[Supplied information]

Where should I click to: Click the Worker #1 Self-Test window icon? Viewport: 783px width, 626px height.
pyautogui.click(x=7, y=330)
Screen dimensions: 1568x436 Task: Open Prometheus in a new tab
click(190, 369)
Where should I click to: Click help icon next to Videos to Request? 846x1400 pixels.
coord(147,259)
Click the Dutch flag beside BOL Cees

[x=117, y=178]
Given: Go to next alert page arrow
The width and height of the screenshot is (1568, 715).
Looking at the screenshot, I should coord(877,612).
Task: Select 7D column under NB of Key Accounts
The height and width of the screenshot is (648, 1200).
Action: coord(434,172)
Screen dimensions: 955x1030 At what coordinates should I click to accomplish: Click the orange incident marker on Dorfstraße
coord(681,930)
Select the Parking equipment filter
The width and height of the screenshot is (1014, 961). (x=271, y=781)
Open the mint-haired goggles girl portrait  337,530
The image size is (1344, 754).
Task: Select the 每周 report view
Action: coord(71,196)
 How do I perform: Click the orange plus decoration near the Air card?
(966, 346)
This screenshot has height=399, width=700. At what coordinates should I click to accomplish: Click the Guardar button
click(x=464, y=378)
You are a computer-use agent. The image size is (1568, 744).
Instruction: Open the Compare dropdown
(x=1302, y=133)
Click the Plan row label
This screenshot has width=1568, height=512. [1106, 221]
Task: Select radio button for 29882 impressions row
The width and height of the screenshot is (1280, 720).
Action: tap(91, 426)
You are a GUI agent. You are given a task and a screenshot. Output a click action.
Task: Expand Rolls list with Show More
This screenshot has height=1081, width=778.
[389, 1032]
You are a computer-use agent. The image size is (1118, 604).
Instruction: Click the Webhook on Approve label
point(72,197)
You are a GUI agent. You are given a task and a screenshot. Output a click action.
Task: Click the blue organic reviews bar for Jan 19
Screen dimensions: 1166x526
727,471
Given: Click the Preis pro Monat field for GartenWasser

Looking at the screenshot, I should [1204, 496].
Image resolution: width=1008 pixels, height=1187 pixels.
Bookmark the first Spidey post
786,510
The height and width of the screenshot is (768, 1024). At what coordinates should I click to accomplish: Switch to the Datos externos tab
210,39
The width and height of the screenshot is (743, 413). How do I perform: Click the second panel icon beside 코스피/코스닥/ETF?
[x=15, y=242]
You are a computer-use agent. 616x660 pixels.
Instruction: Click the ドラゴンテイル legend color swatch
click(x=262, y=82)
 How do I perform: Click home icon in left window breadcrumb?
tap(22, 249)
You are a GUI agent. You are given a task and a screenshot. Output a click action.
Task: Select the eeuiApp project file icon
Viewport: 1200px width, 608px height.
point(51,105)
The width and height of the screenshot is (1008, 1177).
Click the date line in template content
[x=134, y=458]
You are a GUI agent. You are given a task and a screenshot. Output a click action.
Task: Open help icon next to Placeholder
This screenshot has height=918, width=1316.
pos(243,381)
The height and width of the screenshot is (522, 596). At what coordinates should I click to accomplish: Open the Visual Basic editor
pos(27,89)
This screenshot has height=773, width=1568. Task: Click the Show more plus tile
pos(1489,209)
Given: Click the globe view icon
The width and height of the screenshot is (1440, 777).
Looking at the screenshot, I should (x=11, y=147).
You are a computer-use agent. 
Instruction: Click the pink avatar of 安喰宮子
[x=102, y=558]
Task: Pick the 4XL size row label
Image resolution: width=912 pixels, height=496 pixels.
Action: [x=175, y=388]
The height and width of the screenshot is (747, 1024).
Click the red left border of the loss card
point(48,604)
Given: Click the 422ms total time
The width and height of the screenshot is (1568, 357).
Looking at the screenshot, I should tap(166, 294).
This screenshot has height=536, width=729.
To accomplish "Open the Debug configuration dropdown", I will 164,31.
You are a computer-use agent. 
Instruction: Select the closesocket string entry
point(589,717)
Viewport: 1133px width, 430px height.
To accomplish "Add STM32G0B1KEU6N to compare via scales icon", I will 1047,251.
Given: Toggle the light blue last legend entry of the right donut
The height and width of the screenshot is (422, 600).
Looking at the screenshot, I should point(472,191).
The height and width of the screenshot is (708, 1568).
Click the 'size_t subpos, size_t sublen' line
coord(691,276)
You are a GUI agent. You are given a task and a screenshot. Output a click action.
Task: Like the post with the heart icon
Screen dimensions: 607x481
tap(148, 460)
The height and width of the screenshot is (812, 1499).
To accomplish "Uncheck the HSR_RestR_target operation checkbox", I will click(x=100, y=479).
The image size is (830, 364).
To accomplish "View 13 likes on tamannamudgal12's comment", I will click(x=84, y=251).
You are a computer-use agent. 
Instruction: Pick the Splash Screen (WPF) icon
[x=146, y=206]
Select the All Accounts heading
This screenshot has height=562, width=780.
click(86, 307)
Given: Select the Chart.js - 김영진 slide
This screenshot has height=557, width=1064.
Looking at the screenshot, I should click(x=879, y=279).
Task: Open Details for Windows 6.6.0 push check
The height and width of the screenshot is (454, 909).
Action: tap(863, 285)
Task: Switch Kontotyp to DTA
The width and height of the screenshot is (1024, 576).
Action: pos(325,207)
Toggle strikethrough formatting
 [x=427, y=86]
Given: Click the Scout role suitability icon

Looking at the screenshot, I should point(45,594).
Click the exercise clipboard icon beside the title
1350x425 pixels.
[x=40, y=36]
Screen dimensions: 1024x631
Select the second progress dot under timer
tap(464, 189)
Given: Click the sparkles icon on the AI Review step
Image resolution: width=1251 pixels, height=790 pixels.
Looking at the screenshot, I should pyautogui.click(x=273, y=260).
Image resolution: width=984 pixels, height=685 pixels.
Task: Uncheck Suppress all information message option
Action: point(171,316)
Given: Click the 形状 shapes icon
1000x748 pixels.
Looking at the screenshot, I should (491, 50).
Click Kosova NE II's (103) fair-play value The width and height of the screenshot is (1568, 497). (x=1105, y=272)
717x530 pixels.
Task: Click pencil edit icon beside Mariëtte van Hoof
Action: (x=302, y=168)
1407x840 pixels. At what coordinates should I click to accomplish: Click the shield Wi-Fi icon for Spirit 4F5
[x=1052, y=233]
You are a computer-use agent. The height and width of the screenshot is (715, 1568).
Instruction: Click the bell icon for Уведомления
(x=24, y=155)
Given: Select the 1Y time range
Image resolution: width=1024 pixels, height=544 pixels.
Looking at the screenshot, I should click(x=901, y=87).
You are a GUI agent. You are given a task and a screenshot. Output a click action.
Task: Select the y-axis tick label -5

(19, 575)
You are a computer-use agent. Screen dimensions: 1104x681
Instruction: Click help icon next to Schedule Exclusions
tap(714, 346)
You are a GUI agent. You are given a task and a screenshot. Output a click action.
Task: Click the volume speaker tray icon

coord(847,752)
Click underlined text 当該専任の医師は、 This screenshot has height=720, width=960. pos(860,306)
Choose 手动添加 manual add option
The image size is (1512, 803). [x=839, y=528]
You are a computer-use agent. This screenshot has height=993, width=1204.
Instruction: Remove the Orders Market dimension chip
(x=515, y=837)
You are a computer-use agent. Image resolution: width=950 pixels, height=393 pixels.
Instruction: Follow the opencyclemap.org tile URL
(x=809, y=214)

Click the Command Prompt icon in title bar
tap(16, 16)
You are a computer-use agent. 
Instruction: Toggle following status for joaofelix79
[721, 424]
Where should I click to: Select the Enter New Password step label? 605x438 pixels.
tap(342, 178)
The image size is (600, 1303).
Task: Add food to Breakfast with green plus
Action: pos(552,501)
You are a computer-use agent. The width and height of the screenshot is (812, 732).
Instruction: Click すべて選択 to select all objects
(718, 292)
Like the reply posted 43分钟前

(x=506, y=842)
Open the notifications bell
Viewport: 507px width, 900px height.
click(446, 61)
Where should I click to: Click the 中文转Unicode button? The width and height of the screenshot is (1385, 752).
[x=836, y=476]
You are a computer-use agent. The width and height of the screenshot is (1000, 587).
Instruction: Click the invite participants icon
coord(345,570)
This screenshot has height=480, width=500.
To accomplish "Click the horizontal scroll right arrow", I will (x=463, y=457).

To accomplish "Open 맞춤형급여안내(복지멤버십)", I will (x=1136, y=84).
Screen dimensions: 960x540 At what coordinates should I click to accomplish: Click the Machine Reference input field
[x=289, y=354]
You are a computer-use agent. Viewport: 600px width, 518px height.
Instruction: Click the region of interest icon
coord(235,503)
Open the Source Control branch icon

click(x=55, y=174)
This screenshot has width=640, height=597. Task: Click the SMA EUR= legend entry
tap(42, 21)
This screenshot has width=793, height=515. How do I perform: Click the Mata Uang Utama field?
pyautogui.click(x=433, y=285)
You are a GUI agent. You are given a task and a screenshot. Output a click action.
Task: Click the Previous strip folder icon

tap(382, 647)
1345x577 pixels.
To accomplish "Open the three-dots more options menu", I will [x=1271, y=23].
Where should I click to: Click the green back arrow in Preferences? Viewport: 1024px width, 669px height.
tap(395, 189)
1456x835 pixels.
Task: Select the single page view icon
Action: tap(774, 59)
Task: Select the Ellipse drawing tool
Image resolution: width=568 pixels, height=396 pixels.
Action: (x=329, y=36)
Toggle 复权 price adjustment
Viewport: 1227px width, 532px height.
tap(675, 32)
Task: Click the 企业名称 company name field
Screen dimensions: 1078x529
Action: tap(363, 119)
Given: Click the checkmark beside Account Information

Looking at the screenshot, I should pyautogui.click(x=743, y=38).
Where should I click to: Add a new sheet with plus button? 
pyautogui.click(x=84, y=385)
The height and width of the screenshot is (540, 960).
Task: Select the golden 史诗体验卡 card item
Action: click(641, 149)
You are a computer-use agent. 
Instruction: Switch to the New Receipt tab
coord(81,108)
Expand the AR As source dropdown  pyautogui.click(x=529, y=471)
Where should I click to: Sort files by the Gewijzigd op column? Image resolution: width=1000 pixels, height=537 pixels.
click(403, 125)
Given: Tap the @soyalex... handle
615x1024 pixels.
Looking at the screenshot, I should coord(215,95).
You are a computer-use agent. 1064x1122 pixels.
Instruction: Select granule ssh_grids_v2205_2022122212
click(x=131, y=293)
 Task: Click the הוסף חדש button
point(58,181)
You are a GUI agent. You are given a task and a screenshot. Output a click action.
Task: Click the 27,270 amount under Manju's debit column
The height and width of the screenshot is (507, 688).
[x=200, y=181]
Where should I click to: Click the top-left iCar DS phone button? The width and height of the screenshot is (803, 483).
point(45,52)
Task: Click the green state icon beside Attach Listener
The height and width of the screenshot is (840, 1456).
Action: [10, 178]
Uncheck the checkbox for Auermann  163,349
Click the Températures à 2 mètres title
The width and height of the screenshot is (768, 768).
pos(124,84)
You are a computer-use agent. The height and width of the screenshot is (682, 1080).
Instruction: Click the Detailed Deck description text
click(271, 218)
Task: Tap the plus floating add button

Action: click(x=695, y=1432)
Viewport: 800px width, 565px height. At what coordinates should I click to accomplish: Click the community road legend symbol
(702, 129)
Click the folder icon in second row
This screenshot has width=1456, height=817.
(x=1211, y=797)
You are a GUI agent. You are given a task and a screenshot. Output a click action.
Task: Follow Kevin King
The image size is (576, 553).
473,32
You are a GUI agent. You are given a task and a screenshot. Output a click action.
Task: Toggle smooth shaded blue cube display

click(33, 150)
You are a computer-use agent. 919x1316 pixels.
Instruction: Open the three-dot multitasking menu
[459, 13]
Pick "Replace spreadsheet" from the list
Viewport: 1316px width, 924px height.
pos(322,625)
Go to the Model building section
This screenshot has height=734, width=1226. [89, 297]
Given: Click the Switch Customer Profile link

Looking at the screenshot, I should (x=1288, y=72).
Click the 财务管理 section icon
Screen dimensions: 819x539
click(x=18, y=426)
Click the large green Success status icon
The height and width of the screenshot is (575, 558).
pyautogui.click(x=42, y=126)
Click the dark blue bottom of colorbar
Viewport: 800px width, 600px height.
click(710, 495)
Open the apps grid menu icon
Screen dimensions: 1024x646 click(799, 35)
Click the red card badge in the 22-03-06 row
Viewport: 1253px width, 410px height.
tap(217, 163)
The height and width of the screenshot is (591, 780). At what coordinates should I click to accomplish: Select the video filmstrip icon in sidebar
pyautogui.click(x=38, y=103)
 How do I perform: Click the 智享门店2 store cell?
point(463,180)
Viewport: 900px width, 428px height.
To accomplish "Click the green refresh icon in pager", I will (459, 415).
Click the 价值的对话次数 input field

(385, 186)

[/Supplied information]

§ Your objective: Extract from the listing above the lines between the line containing "Screen dimensions: 607x481" and the line containing "Task: Switch Kontotyp to DTA", keeping both of those lines. Output nothing else.

§ Exercise solution:
Screen dimensions: 607x481
tap(148, 460)
The height and width of the screenshot is (812, 1499).
To accomplish "Uncheck the HSR_RestR_target operation checkbox", I will click(x=100, y=479).
The image size is (830, 364).
To accomplish "View 13 likes on tamannamudgal12's comment", I will click(x=84, y=251).
You are a computer-use agent. 
Instruction: Pick the Splash Screen (WPF) icon
[x=146, y=206]
Select the All Accounts heading
This screenshot has height=562, width=780.
click(86, 307)
Given: Select the Chart.js - 김영진 slide
This screenshot has height=557, width=1064.
Looking at the screenshot, I should click(x=879, y=279).
Task: Open Details for Windows 6.6.0 push check
The height and width of the screenshot is (454, 909).
Action: tap(863, 285)
Task: Switch Kontotyp to DTA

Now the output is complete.